The weakness of Mr. Harte’s writing is closely connected with some of its main elements of strength. A master of condensed and rapid narration, he produced many stories which are too episodical in character and sketchy in method to be completely satisfactory from the artistic point of view; while in his desire to achieve terseness, he occasionally sacrificed clearness of plot. This is particularly the case with his more ambitious efforts, especially with his long novel ‘Gabriel Conroy,’ an elaborate study of the culture conditions of early California civilization. The book has many admirable points. It abounds in memorable descriptions, vivid and humorous character sketches, and separate scenes of remarkable power. But it lacks wholeness, proportion, lucidity. It is a bundle of episodes, and these episodes do not hang together; its plot is unduly intricate; while the conduct of the story everywhere shows the author’s inability to hold in hand and weave into definite pattern the multitudinous threads indispensable to his design. Undoubtedly written under the influence of the huge novels of Dickens, the contrast that it presents on the structural side with such an orderly and well-sustained work as ‘Bleak House’ is almost painful.

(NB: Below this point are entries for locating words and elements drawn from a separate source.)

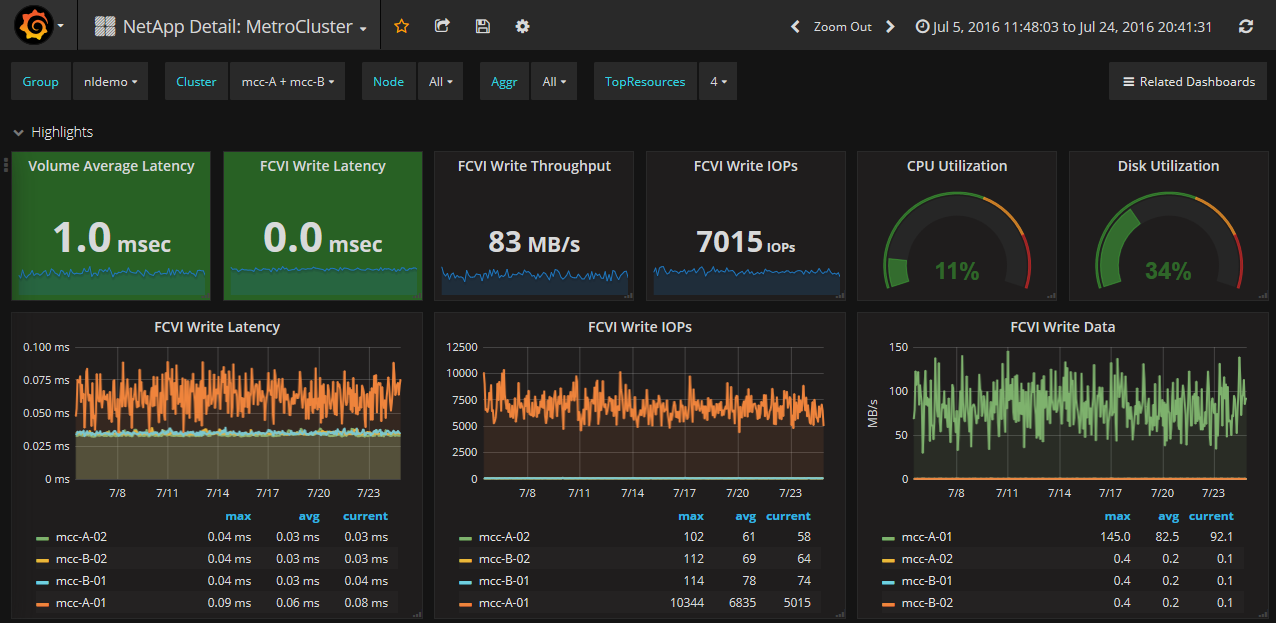Toggle mcc-A-01 series in FCVI Write Latency legend
The width and height of the screenshot is (1276, 623).
pos(81,603)
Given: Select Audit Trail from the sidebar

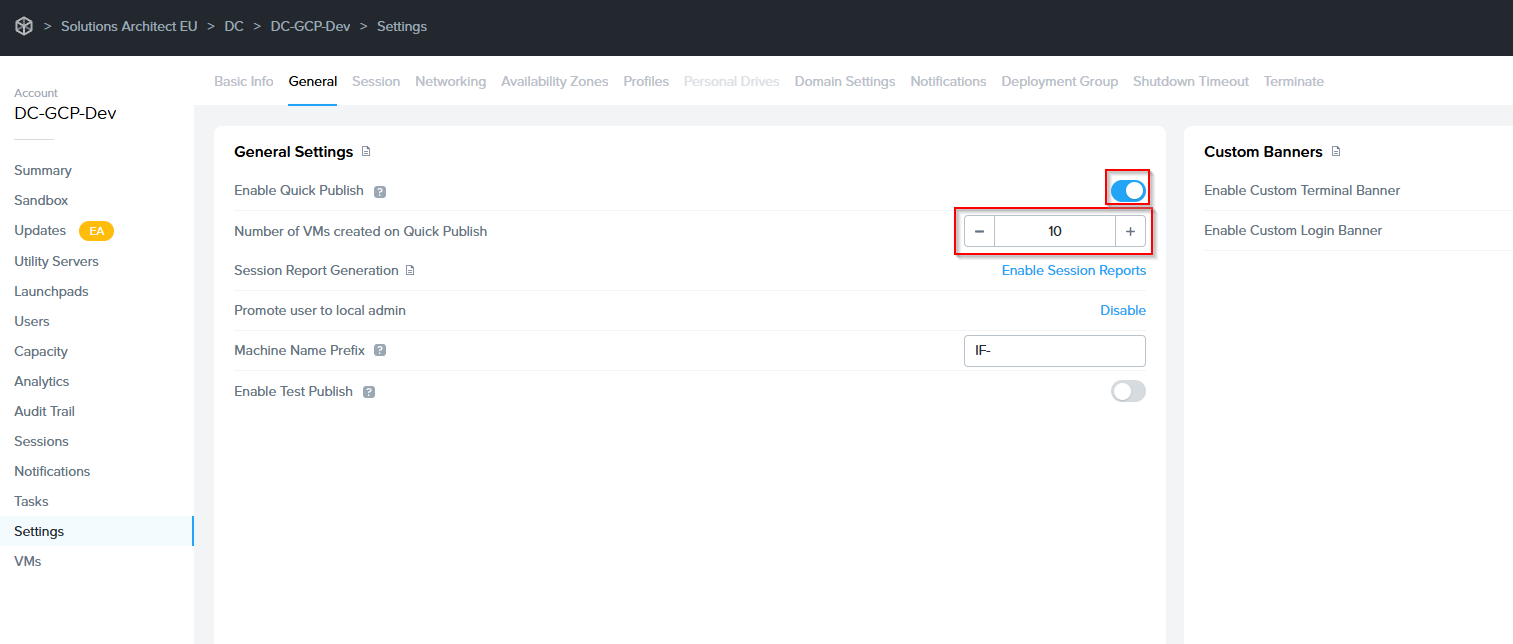Looking at the screenshot, I should click(44, 411).
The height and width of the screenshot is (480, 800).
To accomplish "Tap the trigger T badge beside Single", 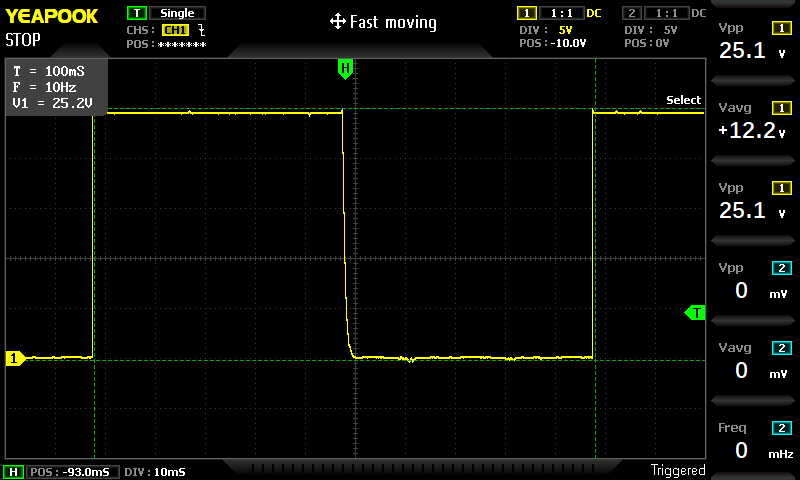I will point(136,13).
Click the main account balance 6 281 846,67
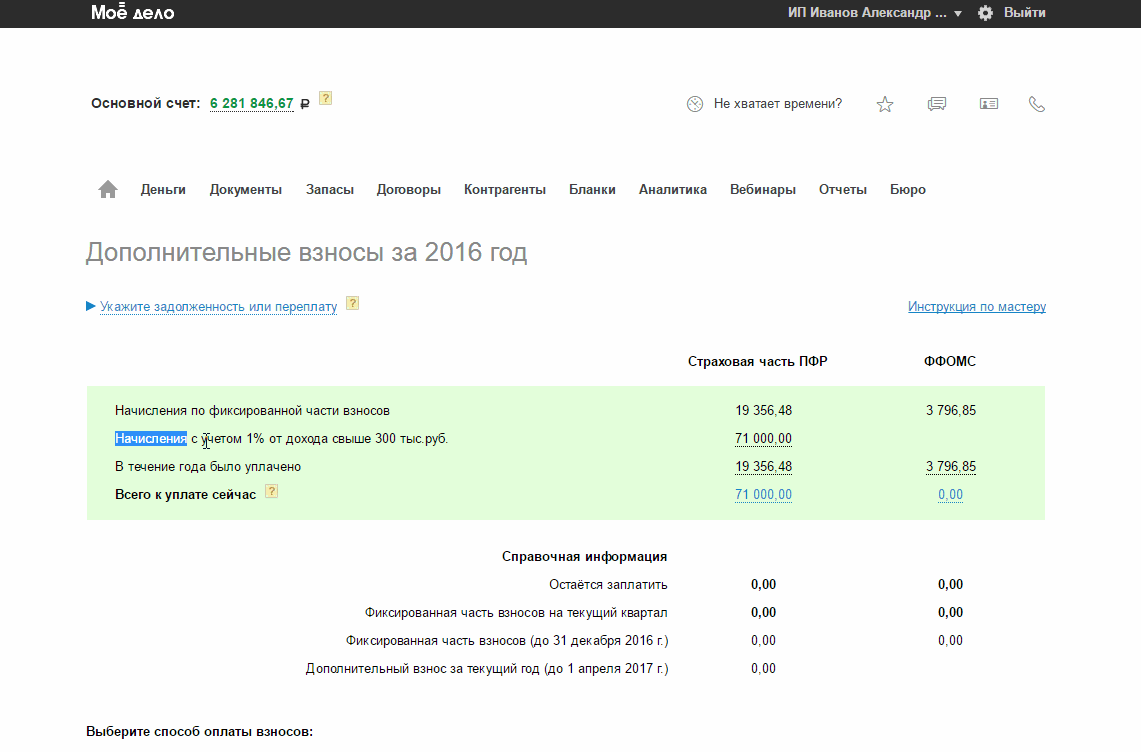Screen dimensions: 1141x752 [251, 104]
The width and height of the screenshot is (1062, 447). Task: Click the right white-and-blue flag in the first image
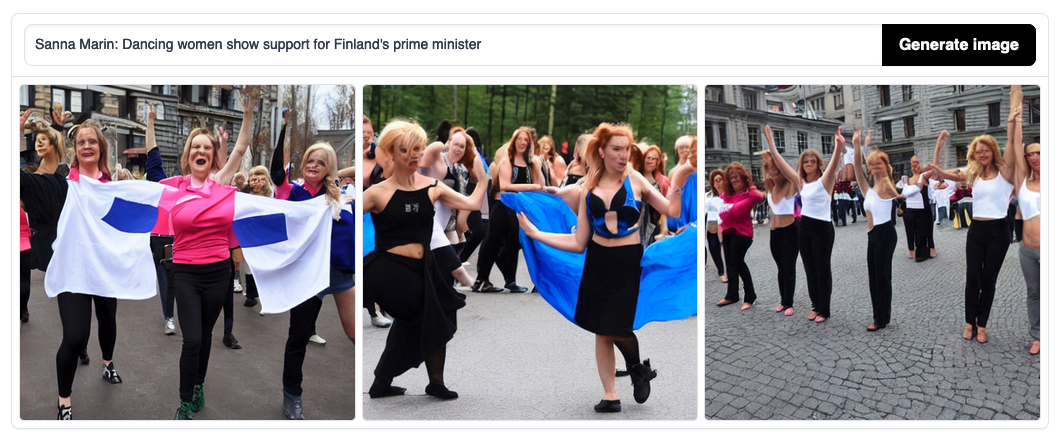point(284,251)
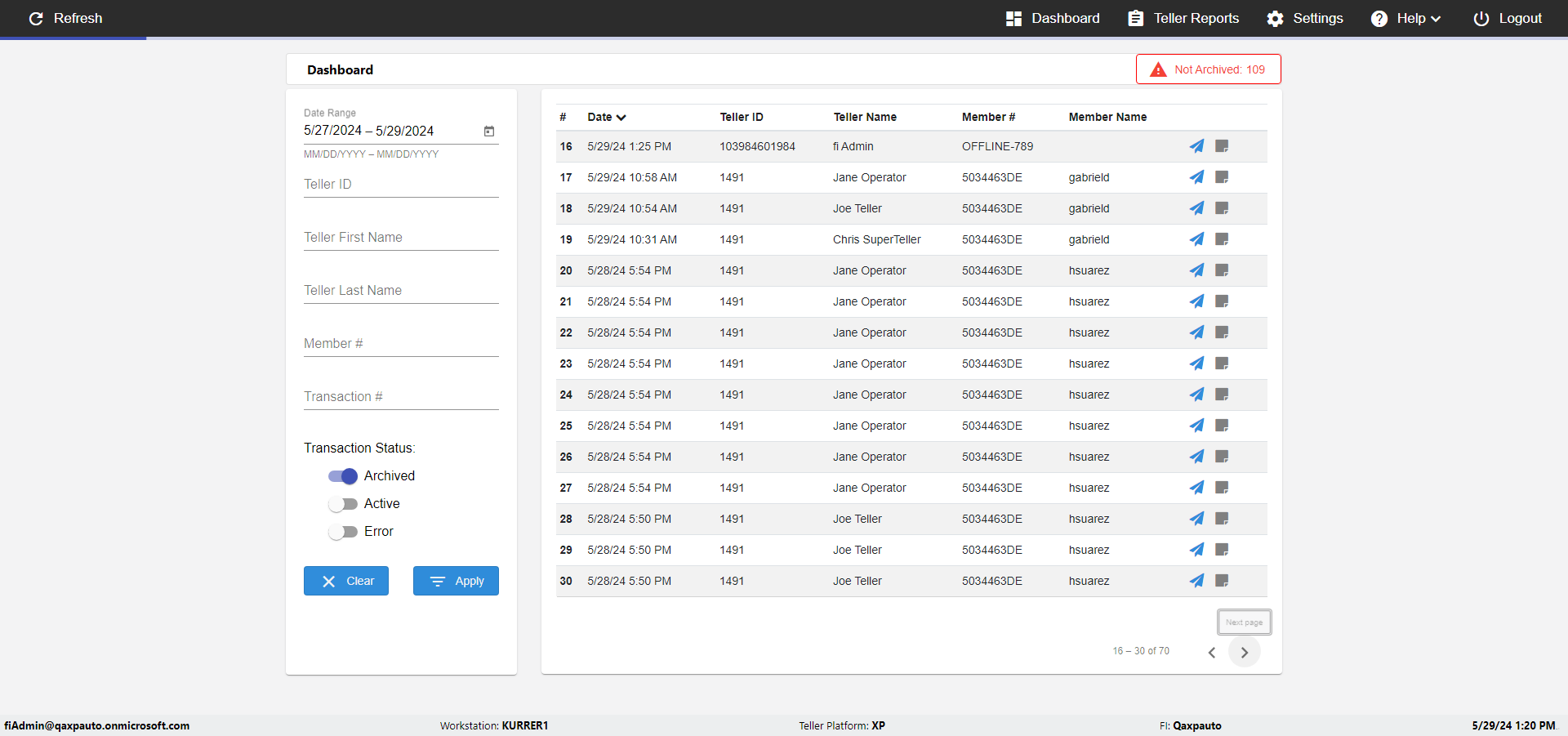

As a writer of verse Mr. Harte is unequal. Some of his humorous poetry is too racy and original to be lost; much on the other hand is too temporary and extravagant to find an abiding place in literature. His best verse, artistically considered, is perhaps to be sought in his wonderfully dramatic monologues in dialect. ‘Jim’ and ‘In the Tunnel’ are masterpieces of this kind; while ‘Plain Language from Truthful James’ (currently known as ‘The Heathen Chinee’) must remain secure of a distinct place in American verse. He died after a brief illness, at Camberley, England, May 5, 1902.